**PROMPT**
Give again only what runs from the line with "You are a computer-use agent." to the final line of the entries below, exactly as written and without pictures.

***** EXERCISE MATERIALS

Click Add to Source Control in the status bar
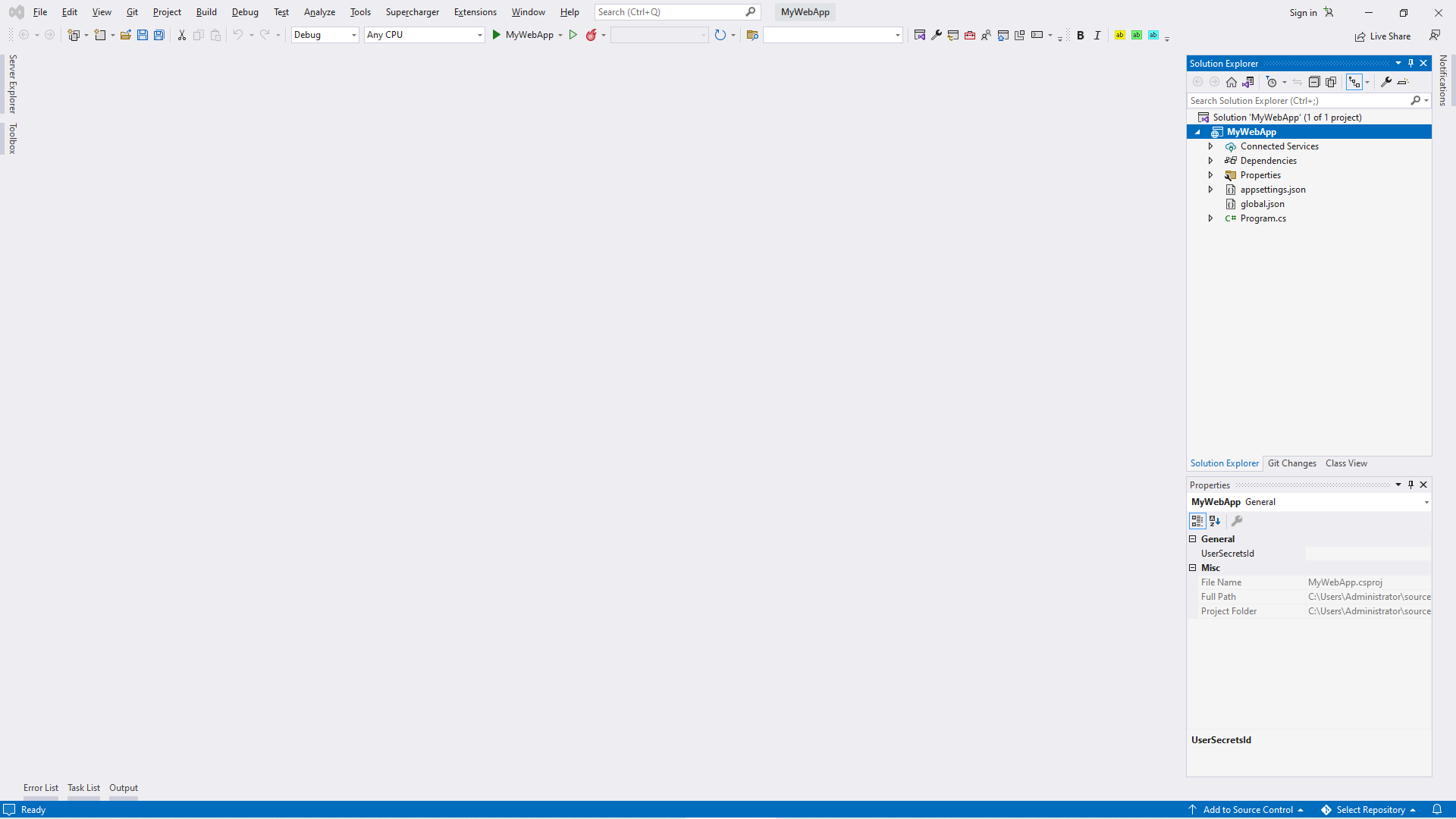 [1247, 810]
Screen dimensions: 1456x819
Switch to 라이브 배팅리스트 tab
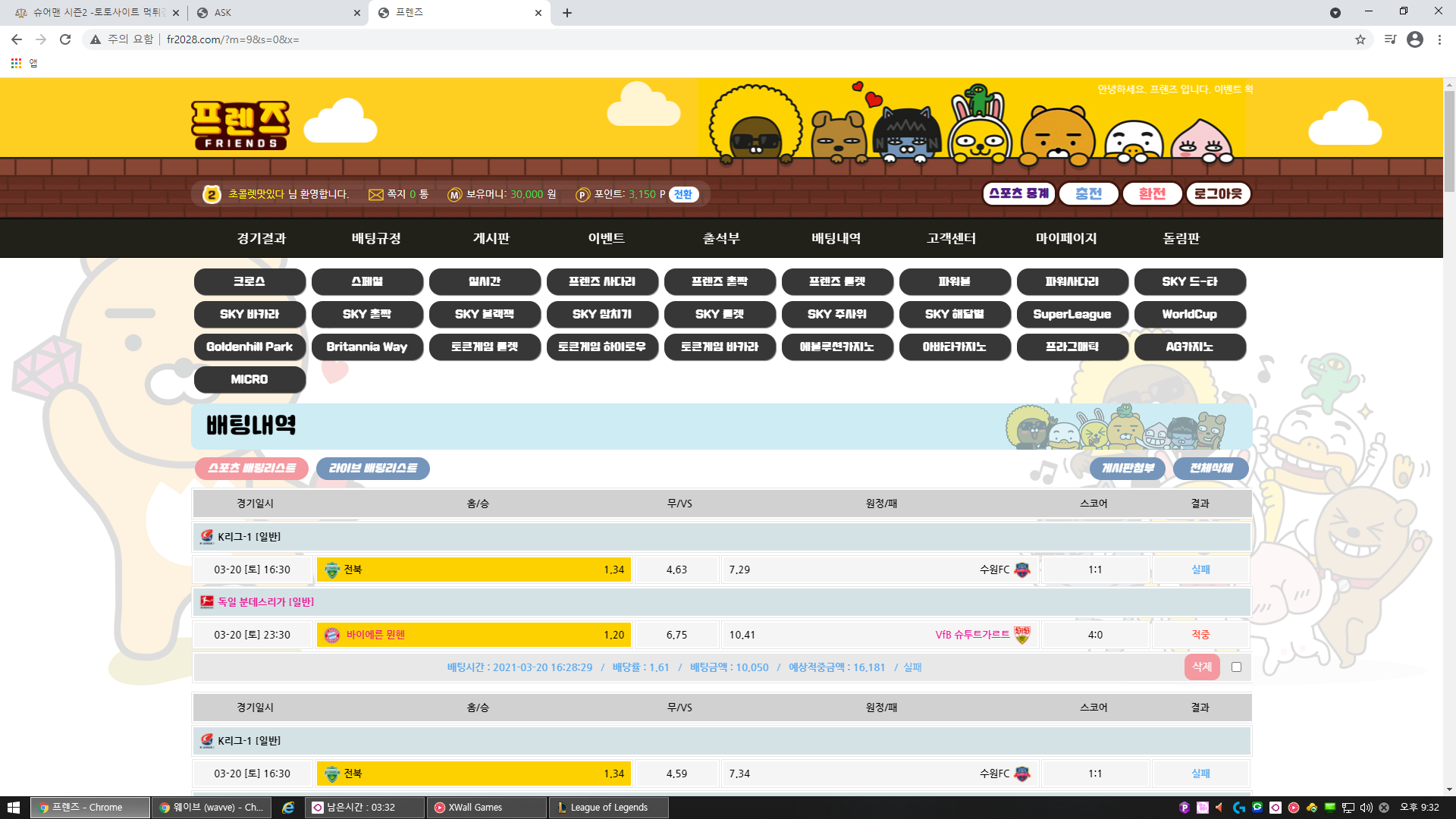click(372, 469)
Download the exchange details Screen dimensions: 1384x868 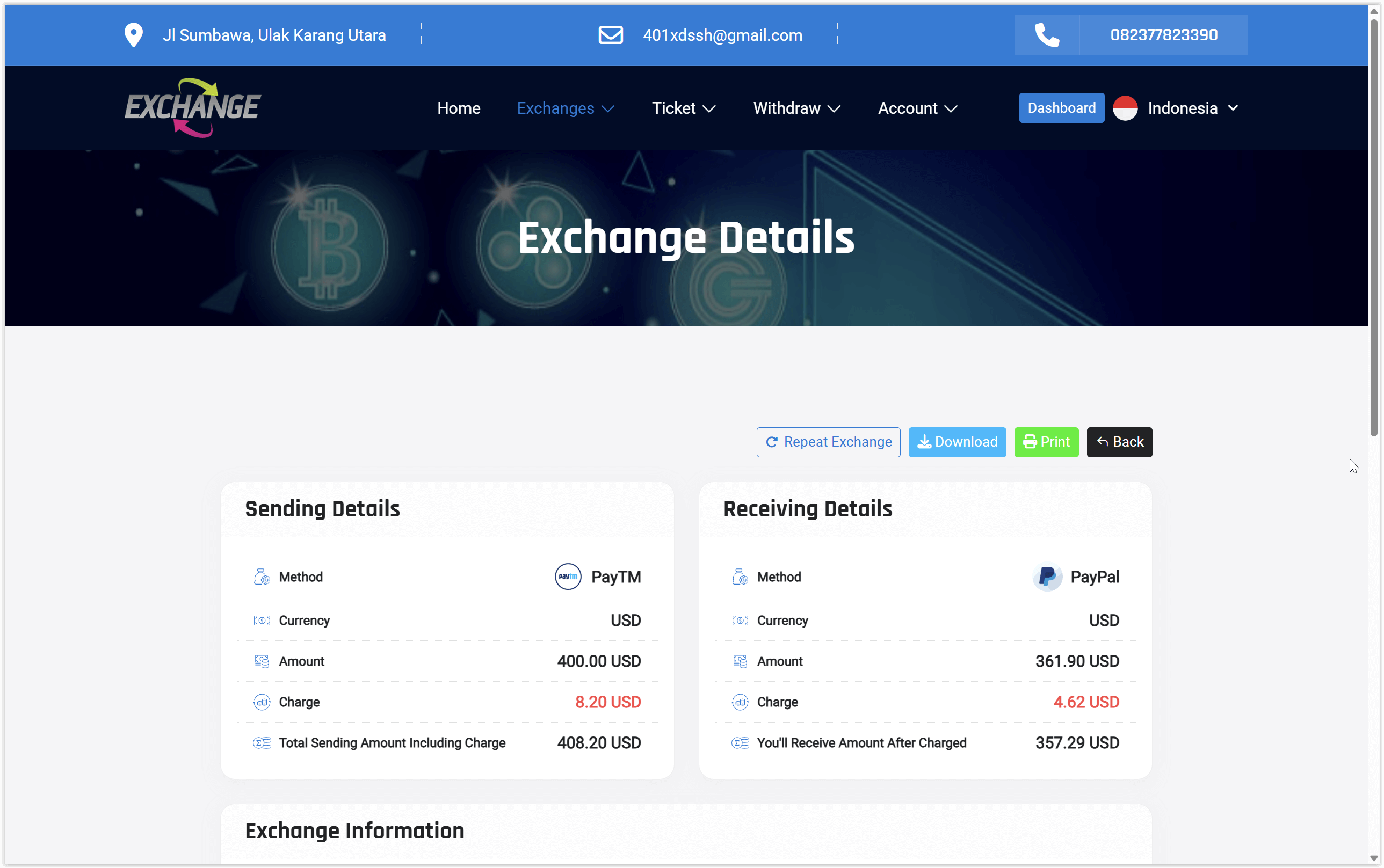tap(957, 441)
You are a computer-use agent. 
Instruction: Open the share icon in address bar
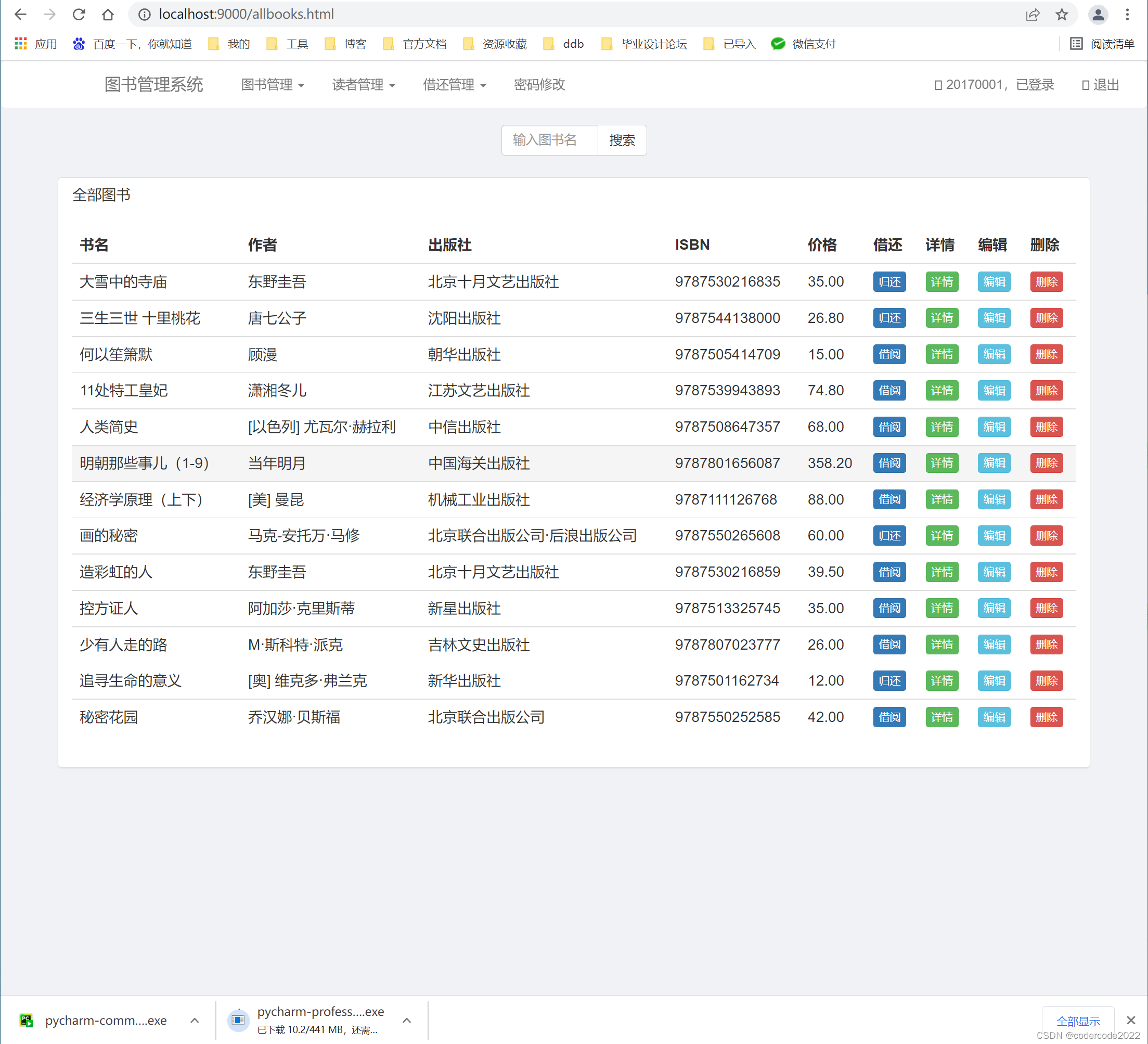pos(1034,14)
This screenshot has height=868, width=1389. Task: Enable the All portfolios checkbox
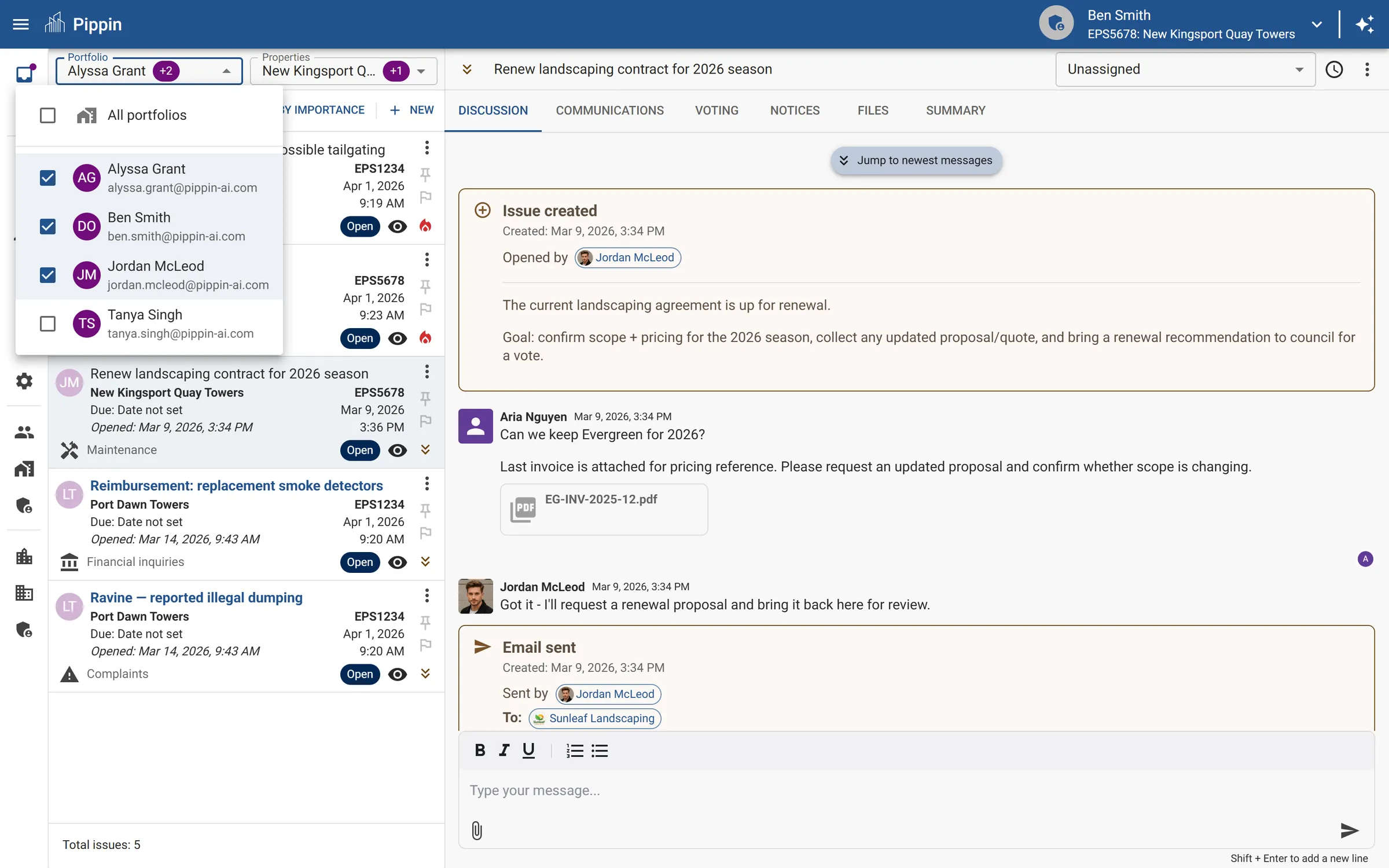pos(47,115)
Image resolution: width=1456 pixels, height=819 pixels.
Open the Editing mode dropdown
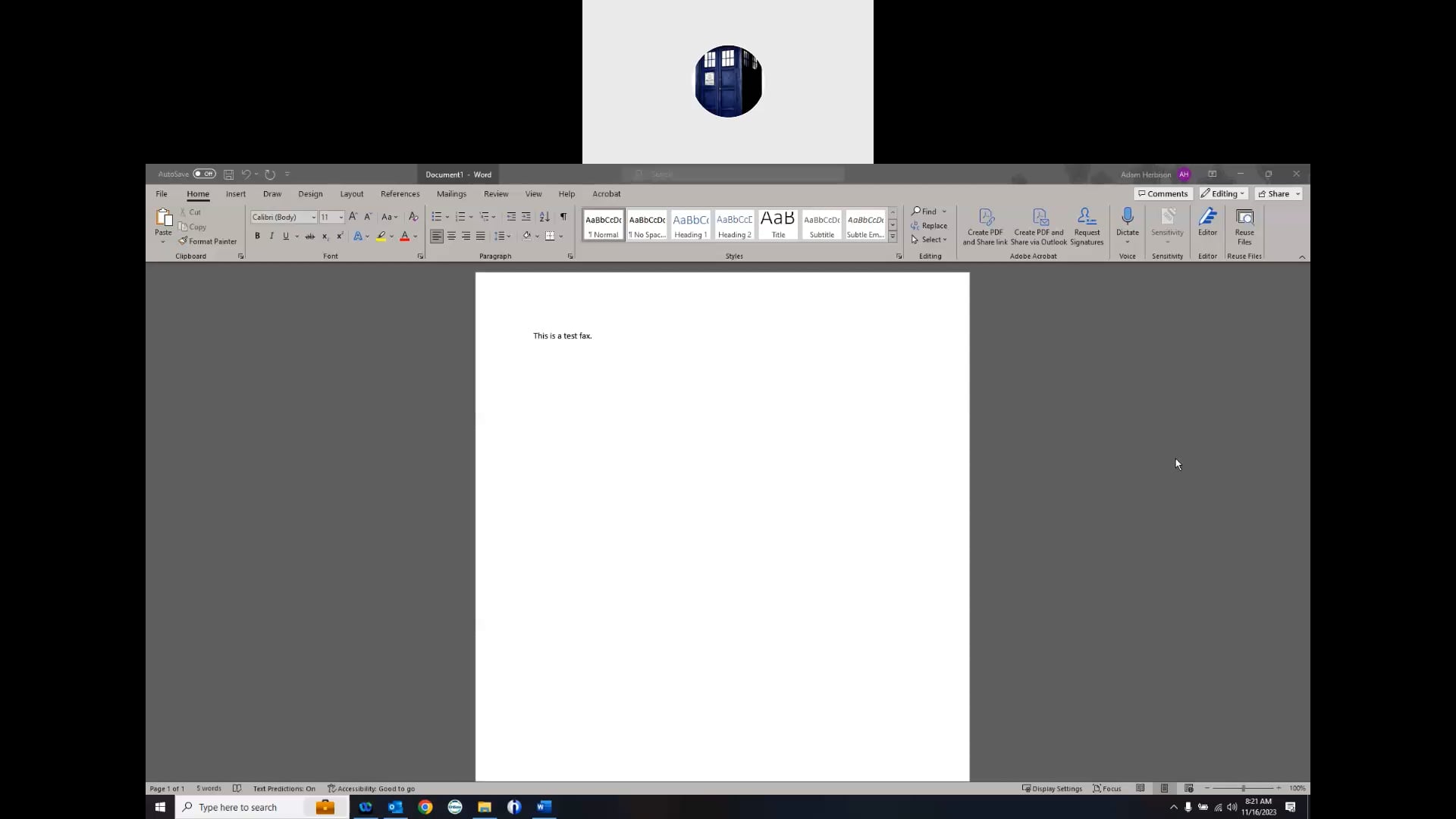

**********

**ANSWER FOR THIS EXERCISE**
You are a computer-use agent. 
Instruction: Open the share icon in address bar
pos(1034,14)
This screenshot has height=868, width=1389. Task: Enable the All portfolios checkbox
pos(47,115)
Image resolution: width=1456 pixels, height=819 pixels.
Open the Editing mode dropdown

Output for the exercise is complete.